Top of Text for analysis

Logits Processing

View as Markdown

For general vLLM features and configuration, see the Reference Guide.


Logits processors let you modify the next-token logits at every decoding step (e.g., to apply custom constraints or sampling transforms). Dynamo provides a backend-agnostic interface and an adapter for vLLM so you can plug in custom processors.

How it works

  • Interface: Implement dynamo.logits_processing.BaseLogitsProcessor, which defines __call__(input_ids, logits) and modifies logits in-place.
  • Shared spec layer: The engine declares a backend-neutral LogitsProcessorSpec (see dynamo.common.backend.engine). The shared logits_processors_for_request helper owns the generation-stage gating (activate only on AGGREGATED / DECODE) and the per-request freshness policy.
  • vLLM mechanism: Unlike TRT-LLM, vLLM cannot accept a live per-request callable. Its custom logits processors are engine-loaded: a class is registered at engine init and instantiated once, then called for every batch. Per-request activation rides on SamplingParams.extra_args (vLLM’s vllm_xargs). Dynamo’s adapter lives at dynamo.vllm.logits_processing.adapter.

Quick test: HelloWorld processor

DYN_ENABLE_TEST_LOGITS_PROCESSOR=1 is a built-in test hook (not a production processor loader) that forces the model to respond with “Hello world!”. It verifies the callback path without modifying your model or engine code:

$cd $DYNAMO_HOME/examples/backends/vllm
$export DYN_ENABLE_TEST_LOGITS_PROCESSOR=1
$
$# unified aggregated
$./launch/agg.sh

Send a normal chat/completions request; the response should contain “Hello world!”.

Bottom of Text for analysis
Top of Raw data

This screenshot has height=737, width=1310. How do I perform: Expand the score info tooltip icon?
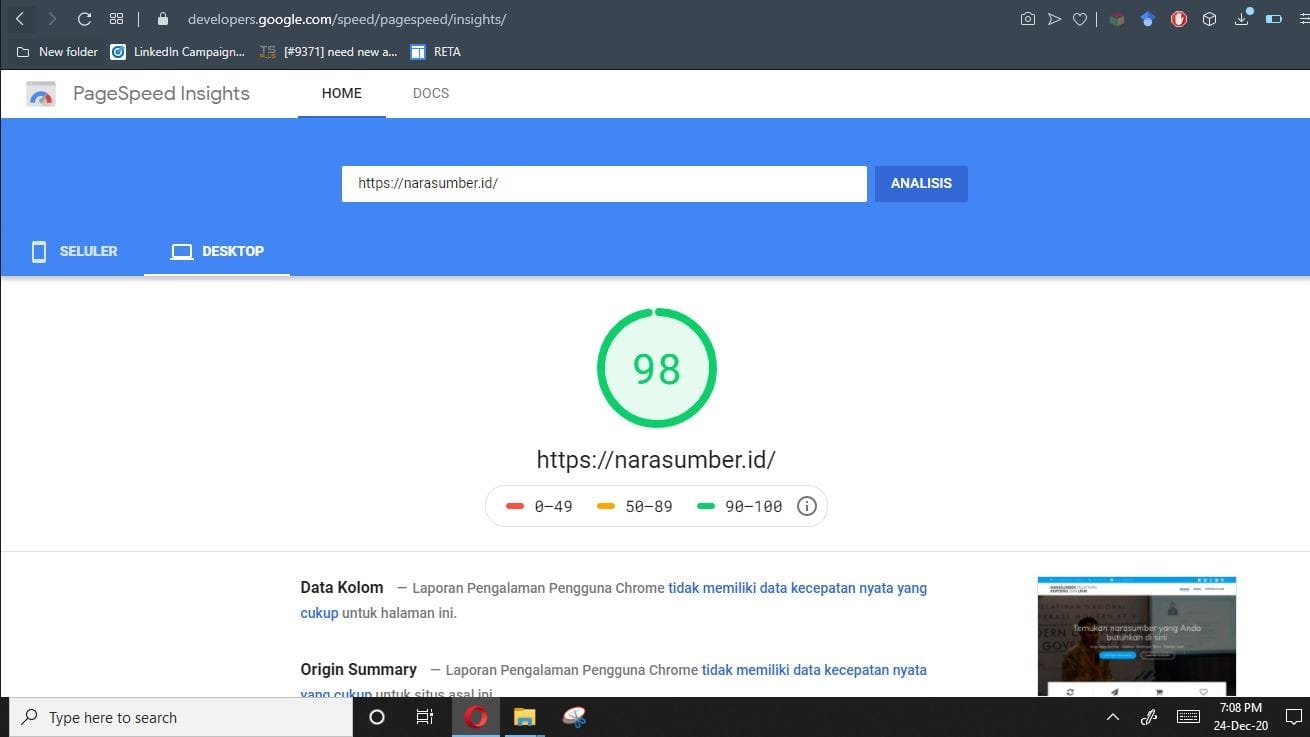click(807, 506)
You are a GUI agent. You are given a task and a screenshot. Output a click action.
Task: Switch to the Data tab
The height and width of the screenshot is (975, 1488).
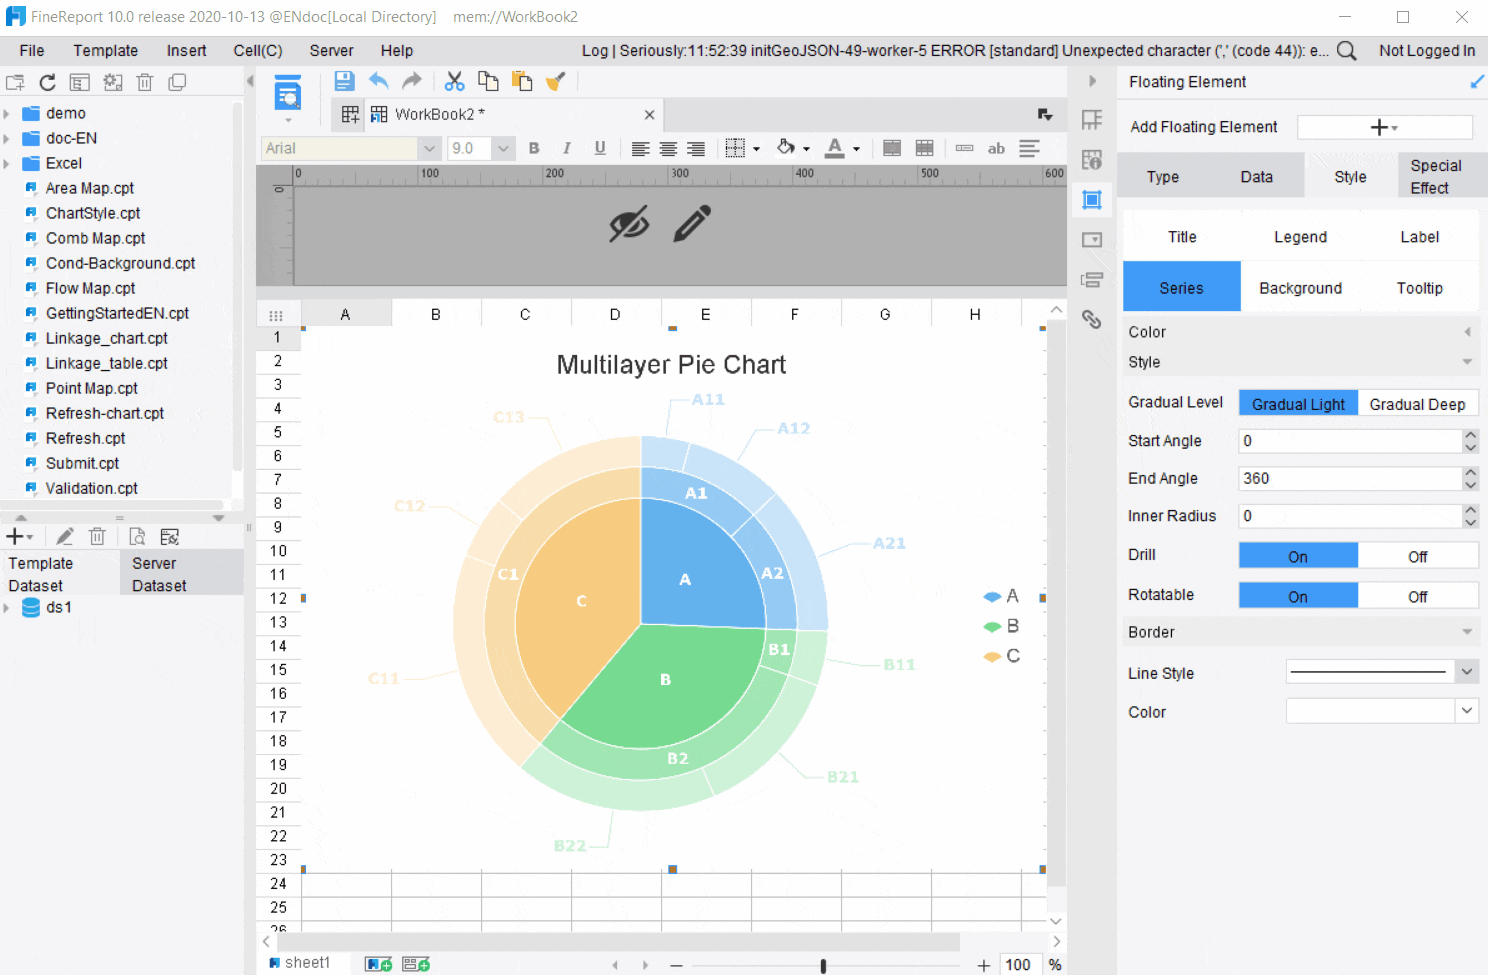pos(1256,177)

Bottom of Raw data

▶ **Explore the material**
**a)** According to the logits processing page, what reply does the built-in test hook force the model to give?
**b)** Carry on the logits processing page from its last sentence.
The listing is separate material and has no connection to the logits processing page.

▶ **Outputs by task**
**a)** "Hello world!"

**b)**
- vLLM initializes the tokenizer by default in Dynamo, so (unlike TRT-LLM/SGLang) there is no `skip_tokenizer_init` flag to flip for this hook.
- Expected chat response contains "Hello world".

Disaggregated caveat

The quick test targets aggregated deployments. In disaggregated mode the prefill worker emits one token before decode resumes, and the test processor has per-request state. The unified backend skips the test hook on the prefill role (the shared generation-stage gating returns no entries there), but the decode-side output can still be affected by the prefill-produced leading token. Use aggregated mode to verify the wiring.

How the unified backend wires this up

The unified vLLM engine threads logits processors through the shared spec layer in dynamo.common.backend.engine and the per-backend realizer at dynamo.vllm.logits_processing.adapter:

  • start() registers the engine-loaded adapter (DynamoVllmLogitsProcessor) onto engine_args.logits_processors before building the engine config — but only when the env hook is on and the worker is a generation role (AGGREGATED / DECODE). Production paths leave logits_processors untouched. After the engine (and tokenizer) is up, it resolves a LogitsProcessorSpec once via resolve_test_logits_processor_spec, tokenizing "Hello world!" into a ForcedTokenSequenceSpec with the token IDs already resolved. None when the env var is off or on a non-generation role.
  • generate() calls logits_processors_for_request(spec, disaggregation_mode=...) to get the per-request entry list (empty on PREFILL or when spec is None), then activate_logits_processors(sampling_params, entries) serializes the entries into sampling_params.extra_args["dynamo_logits"].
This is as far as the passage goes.